--- START ---
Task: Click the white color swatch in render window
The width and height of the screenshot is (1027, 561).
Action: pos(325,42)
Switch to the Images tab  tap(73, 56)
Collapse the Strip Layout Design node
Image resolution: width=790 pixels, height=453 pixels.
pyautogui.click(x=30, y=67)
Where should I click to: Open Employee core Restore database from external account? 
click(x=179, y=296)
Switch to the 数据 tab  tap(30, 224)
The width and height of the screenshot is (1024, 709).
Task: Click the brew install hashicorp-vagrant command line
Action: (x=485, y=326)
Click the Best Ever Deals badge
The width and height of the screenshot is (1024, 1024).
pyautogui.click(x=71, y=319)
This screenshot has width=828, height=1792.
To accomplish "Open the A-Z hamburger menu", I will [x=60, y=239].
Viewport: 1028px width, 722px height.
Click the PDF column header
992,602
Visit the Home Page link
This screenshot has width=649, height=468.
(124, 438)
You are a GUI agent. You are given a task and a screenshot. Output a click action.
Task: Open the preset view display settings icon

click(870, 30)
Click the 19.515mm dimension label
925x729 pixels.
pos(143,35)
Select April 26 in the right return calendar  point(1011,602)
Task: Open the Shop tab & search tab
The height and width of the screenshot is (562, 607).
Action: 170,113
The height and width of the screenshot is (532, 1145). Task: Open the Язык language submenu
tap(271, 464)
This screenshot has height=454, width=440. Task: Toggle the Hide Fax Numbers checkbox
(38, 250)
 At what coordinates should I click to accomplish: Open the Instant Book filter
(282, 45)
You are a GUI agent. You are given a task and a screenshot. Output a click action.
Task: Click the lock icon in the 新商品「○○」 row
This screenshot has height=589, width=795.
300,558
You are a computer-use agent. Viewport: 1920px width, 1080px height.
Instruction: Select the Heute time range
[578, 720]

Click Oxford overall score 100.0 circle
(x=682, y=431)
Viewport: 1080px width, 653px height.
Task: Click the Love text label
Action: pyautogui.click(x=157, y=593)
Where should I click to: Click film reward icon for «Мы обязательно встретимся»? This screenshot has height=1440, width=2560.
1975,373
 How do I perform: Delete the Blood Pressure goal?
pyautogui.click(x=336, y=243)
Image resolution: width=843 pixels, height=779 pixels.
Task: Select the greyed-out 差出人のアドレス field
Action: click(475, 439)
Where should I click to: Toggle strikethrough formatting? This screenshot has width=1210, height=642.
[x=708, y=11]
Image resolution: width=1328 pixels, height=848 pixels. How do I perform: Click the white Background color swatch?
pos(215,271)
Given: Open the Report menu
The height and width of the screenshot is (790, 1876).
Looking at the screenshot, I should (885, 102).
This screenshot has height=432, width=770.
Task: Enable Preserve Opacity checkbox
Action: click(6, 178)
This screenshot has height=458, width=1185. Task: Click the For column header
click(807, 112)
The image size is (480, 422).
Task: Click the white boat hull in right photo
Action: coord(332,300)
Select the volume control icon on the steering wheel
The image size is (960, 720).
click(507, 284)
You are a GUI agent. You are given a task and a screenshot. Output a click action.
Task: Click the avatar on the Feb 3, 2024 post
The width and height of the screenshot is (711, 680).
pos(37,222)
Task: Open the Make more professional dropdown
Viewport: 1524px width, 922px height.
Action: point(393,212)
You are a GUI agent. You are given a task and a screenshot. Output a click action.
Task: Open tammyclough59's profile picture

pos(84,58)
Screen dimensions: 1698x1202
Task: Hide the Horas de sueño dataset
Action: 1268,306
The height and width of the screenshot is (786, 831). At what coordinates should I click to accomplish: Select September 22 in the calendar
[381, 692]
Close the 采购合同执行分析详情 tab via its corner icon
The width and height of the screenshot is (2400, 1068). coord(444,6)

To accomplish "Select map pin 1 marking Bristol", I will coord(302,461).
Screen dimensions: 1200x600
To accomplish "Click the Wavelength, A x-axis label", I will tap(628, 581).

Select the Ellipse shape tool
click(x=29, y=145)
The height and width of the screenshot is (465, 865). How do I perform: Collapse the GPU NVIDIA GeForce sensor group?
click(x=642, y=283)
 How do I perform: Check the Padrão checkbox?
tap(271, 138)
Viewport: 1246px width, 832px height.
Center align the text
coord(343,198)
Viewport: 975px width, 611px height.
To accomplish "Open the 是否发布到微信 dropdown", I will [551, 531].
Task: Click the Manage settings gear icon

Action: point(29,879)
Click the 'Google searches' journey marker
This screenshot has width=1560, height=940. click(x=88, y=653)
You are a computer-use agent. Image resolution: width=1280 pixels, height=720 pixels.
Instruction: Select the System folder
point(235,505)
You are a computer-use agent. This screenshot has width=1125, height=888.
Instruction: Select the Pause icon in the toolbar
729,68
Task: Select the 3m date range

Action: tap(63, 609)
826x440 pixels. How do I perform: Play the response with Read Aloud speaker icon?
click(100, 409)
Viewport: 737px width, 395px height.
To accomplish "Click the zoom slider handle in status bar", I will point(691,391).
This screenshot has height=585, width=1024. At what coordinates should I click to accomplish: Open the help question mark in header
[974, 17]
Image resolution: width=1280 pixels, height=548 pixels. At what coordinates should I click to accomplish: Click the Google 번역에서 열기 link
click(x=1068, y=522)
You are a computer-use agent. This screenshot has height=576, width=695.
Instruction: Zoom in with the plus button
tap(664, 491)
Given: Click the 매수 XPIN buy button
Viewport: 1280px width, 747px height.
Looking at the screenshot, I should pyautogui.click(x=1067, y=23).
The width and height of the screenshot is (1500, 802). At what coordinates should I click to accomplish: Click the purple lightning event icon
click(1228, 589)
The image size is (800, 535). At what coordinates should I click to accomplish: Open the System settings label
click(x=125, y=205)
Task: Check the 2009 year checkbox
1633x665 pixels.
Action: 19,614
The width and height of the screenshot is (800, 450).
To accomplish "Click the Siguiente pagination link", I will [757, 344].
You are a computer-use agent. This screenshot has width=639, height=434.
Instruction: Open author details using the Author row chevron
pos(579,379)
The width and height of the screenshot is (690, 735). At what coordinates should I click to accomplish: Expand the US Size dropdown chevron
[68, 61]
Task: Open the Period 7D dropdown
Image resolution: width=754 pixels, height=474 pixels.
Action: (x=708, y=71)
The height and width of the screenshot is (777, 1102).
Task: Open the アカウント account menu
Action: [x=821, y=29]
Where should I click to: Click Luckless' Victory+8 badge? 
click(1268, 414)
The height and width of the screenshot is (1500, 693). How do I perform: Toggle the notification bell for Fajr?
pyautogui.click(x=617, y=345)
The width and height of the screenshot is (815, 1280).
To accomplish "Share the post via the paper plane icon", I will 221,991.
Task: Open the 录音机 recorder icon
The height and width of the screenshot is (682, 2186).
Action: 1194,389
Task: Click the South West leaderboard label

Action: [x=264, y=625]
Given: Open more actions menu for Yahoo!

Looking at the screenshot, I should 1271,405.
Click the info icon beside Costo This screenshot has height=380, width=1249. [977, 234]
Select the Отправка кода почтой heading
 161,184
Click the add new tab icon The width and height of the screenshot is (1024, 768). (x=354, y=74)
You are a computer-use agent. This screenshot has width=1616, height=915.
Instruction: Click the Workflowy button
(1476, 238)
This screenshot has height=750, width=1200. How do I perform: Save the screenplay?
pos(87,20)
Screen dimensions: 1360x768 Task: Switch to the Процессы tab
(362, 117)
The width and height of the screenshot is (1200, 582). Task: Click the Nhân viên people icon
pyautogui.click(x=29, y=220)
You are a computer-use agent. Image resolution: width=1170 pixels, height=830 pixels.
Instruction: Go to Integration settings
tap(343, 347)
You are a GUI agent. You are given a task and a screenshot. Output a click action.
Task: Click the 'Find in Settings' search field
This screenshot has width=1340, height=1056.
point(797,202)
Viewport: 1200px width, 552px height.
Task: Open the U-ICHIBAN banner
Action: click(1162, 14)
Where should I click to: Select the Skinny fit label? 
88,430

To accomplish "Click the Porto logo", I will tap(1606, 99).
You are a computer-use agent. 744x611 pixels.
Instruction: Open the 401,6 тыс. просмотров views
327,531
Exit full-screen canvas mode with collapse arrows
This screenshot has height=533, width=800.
--- END ---
§ EXERCISE DESCRIPTION
Within the data above, the lines from the one with "Click the PDF column header" to the one with "Task: Open the Shop tab & search tab" must be repeated exactly; no other line belongs in the answer.

§ OUTPUT FOR THIS TASK
Click the PDF column header
992,602
Visit the Home Page link
This screenshot has width=649, height=468.
(124, 438)
You are a GUI agent. You are given a task and a screenshot. Output a click action.
Task: Open the preset view display settings icon

click(870, 30)
Click the 19.515mm dimension label
925x729 pixels.
pos(143,35)
Select April 26 in the right return calendar  point(1011,602)
Task: Open the Shop tab & search tab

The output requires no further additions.